The declaration is in assumpsit, and is based upon an agreement, the terms of which are in a deed from plaintiff to defendant, dated August 5, 1919, conveying a strip of land for a right of way for a Class A hard road through plaintiff’s land in Union District of Wayne County. The declaration avers that the consideration in the deed was that defendant would, with due and proper diligence, construct such road, but has failed to do so; that it has accepted the deed, recorded it, graded a road on the right of way, opened it up to the public which now travels over it, but has failed and refused to hard surface the road through plaintiff’s lands as agreed; that the reasonable costs and expenses of hard surfacing the road will be $5,000; and by reason of all of which' he has been damaged $5000, and therefore he sues. The specification of damage which the court struck out reiterates what is contained in the declaration, and says that defendant’s reasonable costs and expenses in hard surfacing the road would be $5000, and that plaintiff by reason thereof is damaged $5000.

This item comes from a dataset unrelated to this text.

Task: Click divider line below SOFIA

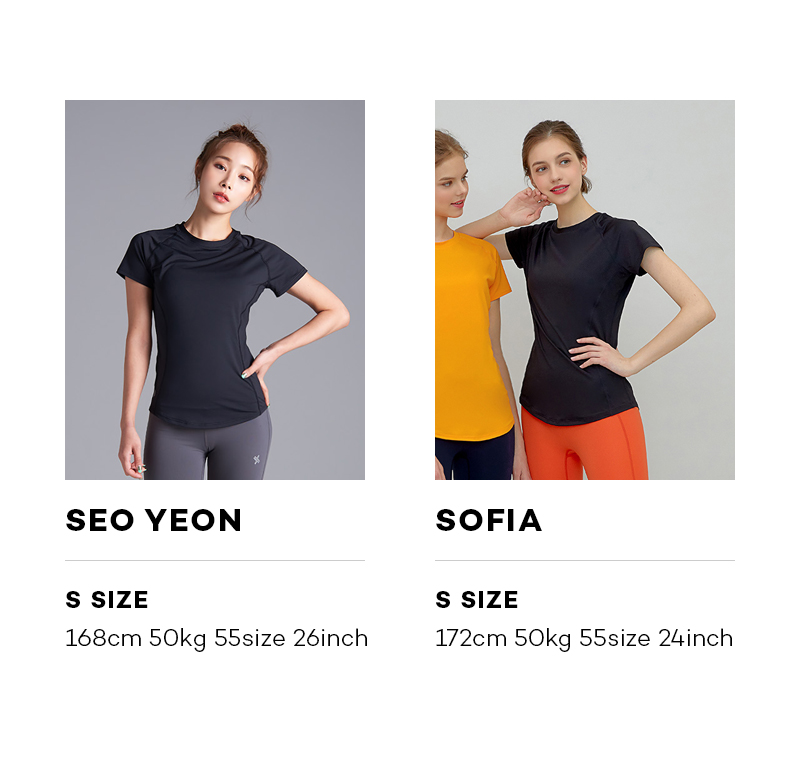Action: click(x=585, y=560)
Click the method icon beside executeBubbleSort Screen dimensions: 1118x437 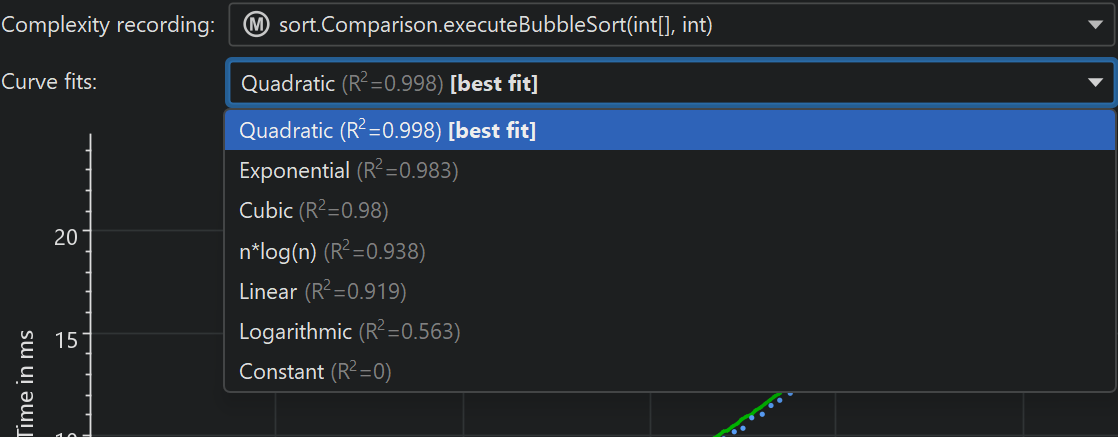[255, 25]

The court has certified four questions, which it, or the parties, conceive to have arisen upon the question of the sufficiency of a pleading. They are in substance as follows: 1. Whether defendant had a legal right to contract that it would built a Class A hard road through plaintiff’s land as consideration for a conveyance of right of way. 2. If the allegations of the declaration be true, shall defendant pay plaintiff such sum of money as would be the reasonable cost of building a hard surface on the road? Upon the motion to strike the specification of damages, questions 3 and 4 are propounded substantially as follows: 3. Is defendant liable to plaintiff in a sum equal to the reasonable cost and expense of hard surfacing the road through plaintiff’s farm? 4. *462Whether plaintiff’s damages must be limited to the value of the lands taken under the deed and damages, if any, to the residue of the farm, less any peculiar benefit to plaintiffs farm caused by the construction of the road, in the same manner as if defendant had entered upon the land and appropriated it for a road without any contract of any kind.

Under section 1 of chapter 135, Code, authorizing causes to be certified to this court, questions arising upon the sufficiency of a summons or return of service, or challenge of the sufficiency of a pleading (in any ease within the appellate jurisdiction of this court) can be certified. What have we here? It can not be doubted that the action of the court on the challenge to the sufficiency of the declaration may Be certified'. The declaration is a pleading, and the demurrer is a challenge to it. The specification of damages, however, is not a pleading. It is a bill of particulars and is no part of the declaration. Chesapeake & Ohio Ry. Co. v. Stock & Sons, 104 Va. 97, 51 S. E. 161; Robinson v. Board, 70 W. Va. 66, 73 S. E. 337. The office of a bill of particulars is not to set forth matters of evidence, but to inform the opposite party of the nature of the cause of action which is not plainly set forth in the pleadings. Clarke v. Ohio River R. Co., 39 W. Va. 732, 20 S. E. 696. “Generally the granting or refusing of a motion for a bill of particulars is in the sound discretion of the court.” 14.R. C. L. page 190, §36; Driver v. Southern Ry. Co., 103 Va. 650, 49 S. E. 1000; State v. Counts, 90 W. Va. 338, 110 S. E. 812. The questions here certified (with the exception of the sufficiency of the declaration) relate to the measure of damages to which the plaintiff is entitled, if any. We have no jurisdiction to pass upon such questions by this procedure, Tyler v. Wetzel, 85 W. Va. 378, 101 S. E. 726; State v. Tomlin, 86 W. Va. 300, 103 S. E. 110; and having no such jurisdiction, the sole question is the one raised by defendant’s demurrer, i. e., does the declaration state a cause of action?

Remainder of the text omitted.